• _Exercise brief_
Below are some records; output exactly the lines from the line with "You are a computer-use agent." to the line with "Instruction: Expand Support", both ends kept, and nothing more.

• _Data in this exercise_
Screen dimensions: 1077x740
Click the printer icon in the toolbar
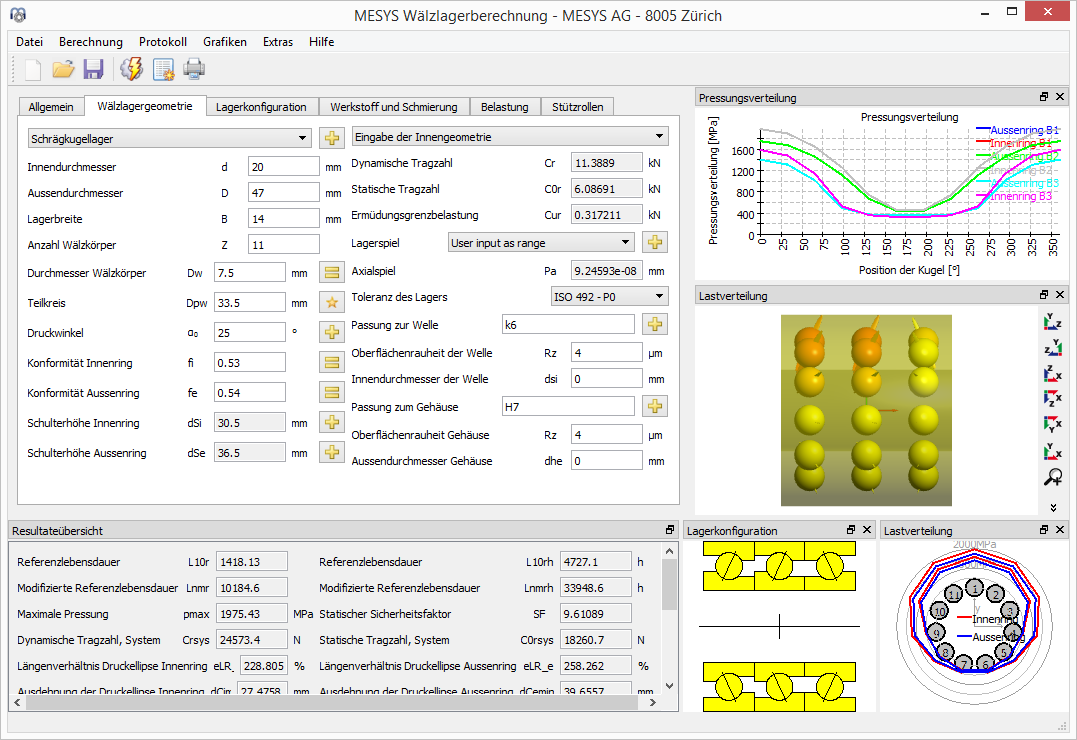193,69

...

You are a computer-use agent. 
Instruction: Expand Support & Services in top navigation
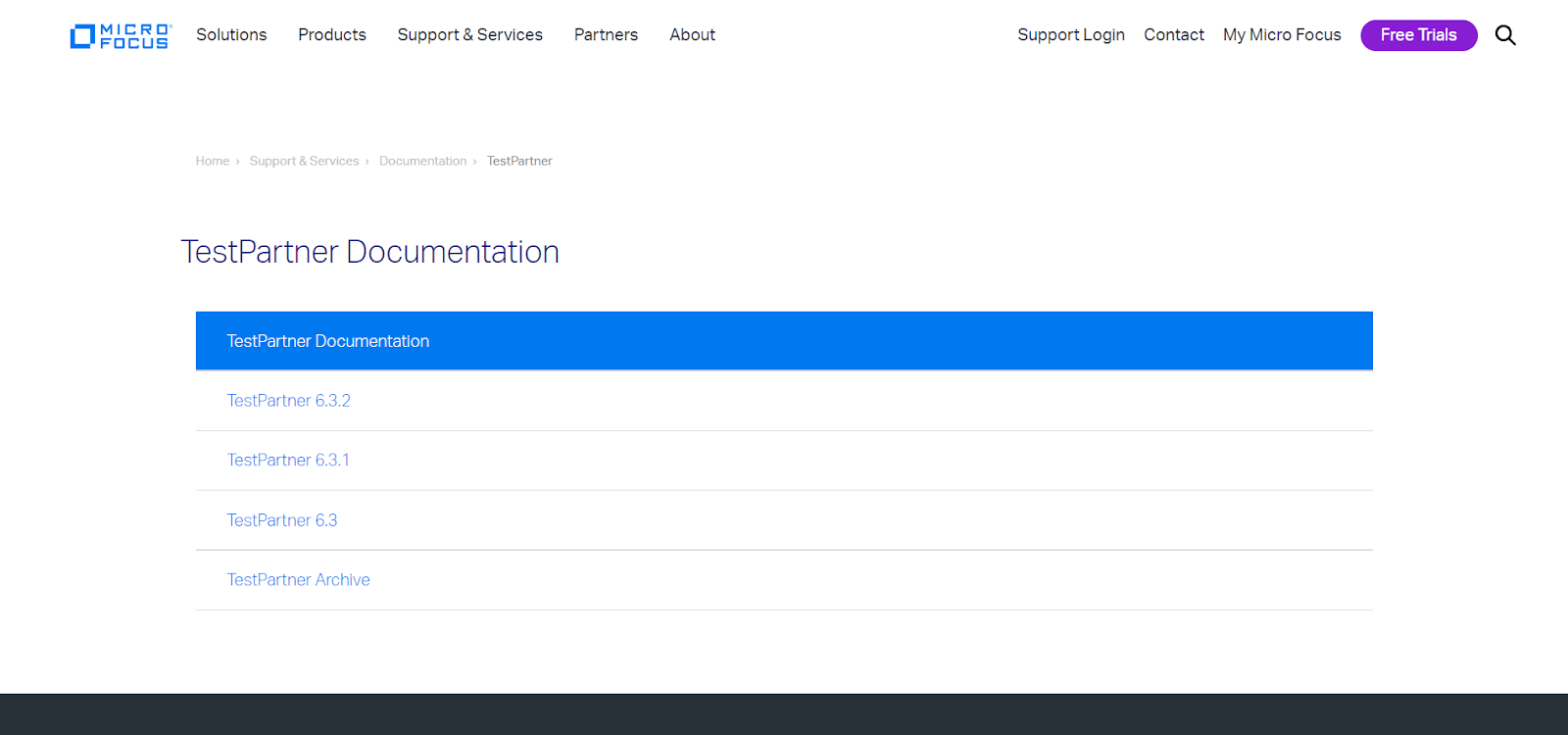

• _Final answer_
You are a computer-use agent. 
Instruction: Expand Support & Services in top navigation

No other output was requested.